Meeks raises five grounds in this challenge. First, he argues that the conduct report supports the charge of battery but does not support the charge of aiding a battery. Second, he argues that the video could not show what the DHB says it shows. Third, he argues that the adult disciplinary policy was not followed. Fourth, he argues that the finding of guilt was based on opinions rather than evidence. Finally, he argues that he was written up because he refused to be interviewed.
As to the first ground, it is not relevant whether the conduct report supports charges other than the one of which an inmate is found guilty. The purpose of a conduct report is to inform the inmate of the charge against him. Wolff v. McDonnell, 418 U.S. 539, 570 (1974) requires advance notice of sufficient facts to inform the accused of the behavior with which he is charged. The conduct report identifies the offense as "Battery Causing Injury" after which is handwritten and circled "/Aiding." The offense code is identified as "A102" after which is handwritten and circled "/111." The conduct report states, "See report of investigation." (Resp. Ex. A.) The report of investigation identifies the offense as "Battery with weapon or injury/Aiding" and states:
The investigation concluded that the above offender was involved in the assault. He was identified by staff on video right outside of the cell with other offenders charged and identified in the investigation. It appears he is attempting to block the camera so identification of the offender who went inside the cell and assaulted offender Klinger could not be completed/accomplished.
(Resp. Ex. B (emphasis added).)
This clearly notified Meeks that he was charged with aiding in the battery. Even without the handwritten corrections to the name and number of the offense, the facts alleged did not change and it is those facts, not the name and number, that are critical to determining whether Meeks received adequate notice as required by Wolff; see also Northern v. Hanks, 326 F.3d 909, 911 (7th Cir. 2003) ("Because the factual basis of the investigation report gave [him] all the information he needed to defend against the . . . charge, the reviewing authority's modification did not deprive [him] of his due process rights.").

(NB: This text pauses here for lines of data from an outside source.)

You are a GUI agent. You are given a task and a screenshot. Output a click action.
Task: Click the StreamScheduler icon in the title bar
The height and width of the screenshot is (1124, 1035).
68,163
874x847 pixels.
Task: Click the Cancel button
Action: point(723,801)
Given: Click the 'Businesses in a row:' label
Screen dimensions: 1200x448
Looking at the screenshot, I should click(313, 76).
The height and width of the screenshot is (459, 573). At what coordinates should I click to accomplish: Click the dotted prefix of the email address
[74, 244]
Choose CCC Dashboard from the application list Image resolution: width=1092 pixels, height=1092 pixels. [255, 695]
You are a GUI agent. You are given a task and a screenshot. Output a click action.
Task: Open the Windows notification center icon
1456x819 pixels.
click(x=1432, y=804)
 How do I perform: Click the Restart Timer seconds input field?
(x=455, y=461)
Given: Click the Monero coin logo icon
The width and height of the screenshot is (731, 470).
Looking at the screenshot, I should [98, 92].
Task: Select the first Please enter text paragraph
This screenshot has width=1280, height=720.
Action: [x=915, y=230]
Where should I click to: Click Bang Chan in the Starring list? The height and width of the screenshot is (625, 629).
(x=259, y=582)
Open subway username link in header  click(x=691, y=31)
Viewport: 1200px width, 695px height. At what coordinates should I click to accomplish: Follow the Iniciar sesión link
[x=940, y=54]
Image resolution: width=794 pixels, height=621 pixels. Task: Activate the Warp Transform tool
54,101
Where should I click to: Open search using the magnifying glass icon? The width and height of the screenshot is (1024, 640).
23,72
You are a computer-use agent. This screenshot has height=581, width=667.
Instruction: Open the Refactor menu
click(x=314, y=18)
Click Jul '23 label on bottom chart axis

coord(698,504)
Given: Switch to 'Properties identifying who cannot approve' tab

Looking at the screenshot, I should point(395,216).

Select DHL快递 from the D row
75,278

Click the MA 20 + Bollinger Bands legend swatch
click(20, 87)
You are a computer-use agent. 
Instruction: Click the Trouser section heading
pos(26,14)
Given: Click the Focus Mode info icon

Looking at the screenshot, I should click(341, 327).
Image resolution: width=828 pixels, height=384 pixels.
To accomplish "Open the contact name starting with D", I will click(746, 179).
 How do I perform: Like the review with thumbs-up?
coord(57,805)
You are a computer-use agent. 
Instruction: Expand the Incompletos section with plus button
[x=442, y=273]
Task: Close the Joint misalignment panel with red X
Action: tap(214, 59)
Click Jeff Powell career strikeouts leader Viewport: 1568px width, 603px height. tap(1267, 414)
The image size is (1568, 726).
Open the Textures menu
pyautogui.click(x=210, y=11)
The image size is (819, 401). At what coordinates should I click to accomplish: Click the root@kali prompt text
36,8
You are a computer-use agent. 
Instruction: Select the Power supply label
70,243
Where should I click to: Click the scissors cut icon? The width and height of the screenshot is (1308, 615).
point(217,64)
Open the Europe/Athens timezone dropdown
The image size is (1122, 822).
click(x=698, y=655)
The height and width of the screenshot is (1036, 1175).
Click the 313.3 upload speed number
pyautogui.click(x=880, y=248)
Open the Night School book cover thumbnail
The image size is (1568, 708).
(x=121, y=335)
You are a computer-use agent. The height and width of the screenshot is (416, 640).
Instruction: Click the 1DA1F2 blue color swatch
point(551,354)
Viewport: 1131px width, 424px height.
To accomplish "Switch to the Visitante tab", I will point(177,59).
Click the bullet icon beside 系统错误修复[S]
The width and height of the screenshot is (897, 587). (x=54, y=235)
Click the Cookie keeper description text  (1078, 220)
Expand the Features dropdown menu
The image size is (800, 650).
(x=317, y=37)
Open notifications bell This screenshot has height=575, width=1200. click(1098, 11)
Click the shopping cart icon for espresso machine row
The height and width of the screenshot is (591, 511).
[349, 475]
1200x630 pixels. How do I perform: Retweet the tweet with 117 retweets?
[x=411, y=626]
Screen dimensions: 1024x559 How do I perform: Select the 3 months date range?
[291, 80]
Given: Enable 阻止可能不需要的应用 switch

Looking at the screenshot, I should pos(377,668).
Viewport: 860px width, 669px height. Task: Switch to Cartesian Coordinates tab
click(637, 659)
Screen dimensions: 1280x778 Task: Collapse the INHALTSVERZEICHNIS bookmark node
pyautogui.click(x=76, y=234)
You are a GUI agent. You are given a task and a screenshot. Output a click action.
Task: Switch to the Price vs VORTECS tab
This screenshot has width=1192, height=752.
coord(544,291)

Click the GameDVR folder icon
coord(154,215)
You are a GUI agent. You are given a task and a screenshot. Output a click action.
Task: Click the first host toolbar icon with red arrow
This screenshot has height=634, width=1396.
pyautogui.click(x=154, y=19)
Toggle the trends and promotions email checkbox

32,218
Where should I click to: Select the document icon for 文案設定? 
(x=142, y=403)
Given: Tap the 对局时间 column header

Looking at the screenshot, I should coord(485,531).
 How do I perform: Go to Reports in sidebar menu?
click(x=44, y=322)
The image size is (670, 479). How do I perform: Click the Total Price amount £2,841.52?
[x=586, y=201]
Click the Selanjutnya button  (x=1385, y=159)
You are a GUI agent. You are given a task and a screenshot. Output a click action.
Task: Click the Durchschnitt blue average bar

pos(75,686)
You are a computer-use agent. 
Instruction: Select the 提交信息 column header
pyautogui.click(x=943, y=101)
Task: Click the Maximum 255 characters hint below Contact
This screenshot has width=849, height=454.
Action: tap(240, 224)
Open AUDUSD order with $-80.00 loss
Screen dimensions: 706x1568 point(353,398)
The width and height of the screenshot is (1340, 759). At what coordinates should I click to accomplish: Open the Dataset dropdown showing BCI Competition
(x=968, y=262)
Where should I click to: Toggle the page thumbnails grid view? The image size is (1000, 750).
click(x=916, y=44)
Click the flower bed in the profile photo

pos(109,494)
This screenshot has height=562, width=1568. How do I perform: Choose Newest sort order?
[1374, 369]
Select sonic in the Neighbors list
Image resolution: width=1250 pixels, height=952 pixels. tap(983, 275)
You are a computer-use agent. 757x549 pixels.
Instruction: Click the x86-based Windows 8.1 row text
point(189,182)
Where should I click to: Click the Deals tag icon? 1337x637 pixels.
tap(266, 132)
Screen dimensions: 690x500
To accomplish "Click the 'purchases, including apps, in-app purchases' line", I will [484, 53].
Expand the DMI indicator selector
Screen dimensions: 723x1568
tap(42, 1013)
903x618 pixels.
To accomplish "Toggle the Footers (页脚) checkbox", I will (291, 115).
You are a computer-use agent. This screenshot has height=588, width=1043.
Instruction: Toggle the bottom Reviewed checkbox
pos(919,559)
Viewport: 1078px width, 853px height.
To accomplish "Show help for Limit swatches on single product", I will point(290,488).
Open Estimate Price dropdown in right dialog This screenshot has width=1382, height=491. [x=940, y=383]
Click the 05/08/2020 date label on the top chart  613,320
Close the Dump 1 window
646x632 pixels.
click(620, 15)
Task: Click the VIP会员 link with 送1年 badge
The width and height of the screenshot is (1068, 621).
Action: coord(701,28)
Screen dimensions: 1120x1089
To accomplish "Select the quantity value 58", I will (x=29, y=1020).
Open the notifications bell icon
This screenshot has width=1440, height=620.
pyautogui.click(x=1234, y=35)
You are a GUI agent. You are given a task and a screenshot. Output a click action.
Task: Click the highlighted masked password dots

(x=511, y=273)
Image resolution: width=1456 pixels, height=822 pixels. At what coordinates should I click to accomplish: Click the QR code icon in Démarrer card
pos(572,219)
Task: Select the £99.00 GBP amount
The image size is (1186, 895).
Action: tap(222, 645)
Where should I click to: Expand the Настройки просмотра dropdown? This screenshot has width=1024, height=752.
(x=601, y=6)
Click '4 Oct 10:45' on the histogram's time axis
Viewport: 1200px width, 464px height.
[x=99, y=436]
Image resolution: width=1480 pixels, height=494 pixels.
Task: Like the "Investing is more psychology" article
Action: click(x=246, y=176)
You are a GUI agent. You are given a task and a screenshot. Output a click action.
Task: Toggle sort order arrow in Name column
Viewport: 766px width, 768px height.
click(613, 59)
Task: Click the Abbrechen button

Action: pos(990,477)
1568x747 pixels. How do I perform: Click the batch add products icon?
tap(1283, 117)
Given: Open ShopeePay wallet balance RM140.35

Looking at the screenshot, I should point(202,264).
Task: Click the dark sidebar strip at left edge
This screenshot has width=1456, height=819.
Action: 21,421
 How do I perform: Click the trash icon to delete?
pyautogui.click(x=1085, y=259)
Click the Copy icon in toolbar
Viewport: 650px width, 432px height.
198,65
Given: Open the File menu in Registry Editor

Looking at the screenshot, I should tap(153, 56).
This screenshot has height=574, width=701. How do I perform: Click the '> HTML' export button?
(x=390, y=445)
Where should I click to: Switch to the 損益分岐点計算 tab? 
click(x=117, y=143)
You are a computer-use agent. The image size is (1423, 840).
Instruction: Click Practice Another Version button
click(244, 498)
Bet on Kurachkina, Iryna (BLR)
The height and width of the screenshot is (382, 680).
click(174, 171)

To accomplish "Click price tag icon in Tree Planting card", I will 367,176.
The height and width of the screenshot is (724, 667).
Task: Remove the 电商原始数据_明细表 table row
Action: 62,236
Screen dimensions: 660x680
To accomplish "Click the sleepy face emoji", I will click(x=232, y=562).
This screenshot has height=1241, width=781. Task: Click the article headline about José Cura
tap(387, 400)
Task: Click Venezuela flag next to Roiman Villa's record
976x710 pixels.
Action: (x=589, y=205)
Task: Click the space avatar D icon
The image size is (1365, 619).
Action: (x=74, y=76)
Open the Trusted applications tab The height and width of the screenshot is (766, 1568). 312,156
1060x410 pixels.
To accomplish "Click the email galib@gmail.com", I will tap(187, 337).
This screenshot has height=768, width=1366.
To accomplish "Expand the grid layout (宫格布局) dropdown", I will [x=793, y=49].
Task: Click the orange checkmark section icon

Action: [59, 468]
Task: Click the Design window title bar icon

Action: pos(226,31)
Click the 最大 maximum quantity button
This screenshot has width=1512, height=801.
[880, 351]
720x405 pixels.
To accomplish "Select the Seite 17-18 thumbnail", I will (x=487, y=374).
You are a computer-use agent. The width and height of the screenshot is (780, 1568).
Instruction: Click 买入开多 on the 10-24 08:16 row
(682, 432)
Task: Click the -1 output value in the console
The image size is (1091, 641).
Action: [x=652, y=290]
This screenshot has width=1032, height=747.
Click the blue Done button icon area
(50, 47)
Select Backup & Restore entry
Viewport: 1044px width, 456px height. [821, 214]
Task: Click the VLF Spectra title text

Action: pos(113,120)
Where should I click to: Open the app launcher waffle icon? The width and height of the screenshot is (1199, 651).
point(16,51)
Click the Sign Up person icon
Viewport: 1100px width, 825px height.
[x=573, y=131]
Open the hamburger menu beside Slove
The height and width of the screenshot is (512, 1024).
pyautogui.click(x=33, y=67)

As to the second ground, Meeks argues that "there is no possible way in any shape or form" that he blocked the camera as alleged. (Pet. at ¶ 12-B.) It is not relevant whether he succeeded in blocking the camera. He was not charged with success; he was charged with aiding. He also states that he was seen outside of the cell 26 minutes before the injured inmate was found. It appears that he is arguing that his presence in the area is too remote in time to connect him to the attack. Though it is relevant whether he was in the area before and during the attack, it is not relevant how long he had been absent when the victim was discovered. Furthermore, this argument invites the Court to search the record for contradictions, but "[t]he Federal Constitution does not require evidence that logically precludes any conclusion but the one reached by the disciplinary board." Superintendent v. Hill, 472 U.S. 445, 457 (1985). Once the court finds reliable evidence of guilt, "its inquiry ends — it should not look further to see whether other evidence in the record may have suggested an opposite conclusion." Viens v. Daniels, 871 F.2d 1328, 1335 (7th Cir. 1989). That is to say, it is not relevant whether additional evidence could have led to a contrary result so long as there is some evidence to support the finding of guilt. As discussed later, there is some evidence to support this finding of guilt.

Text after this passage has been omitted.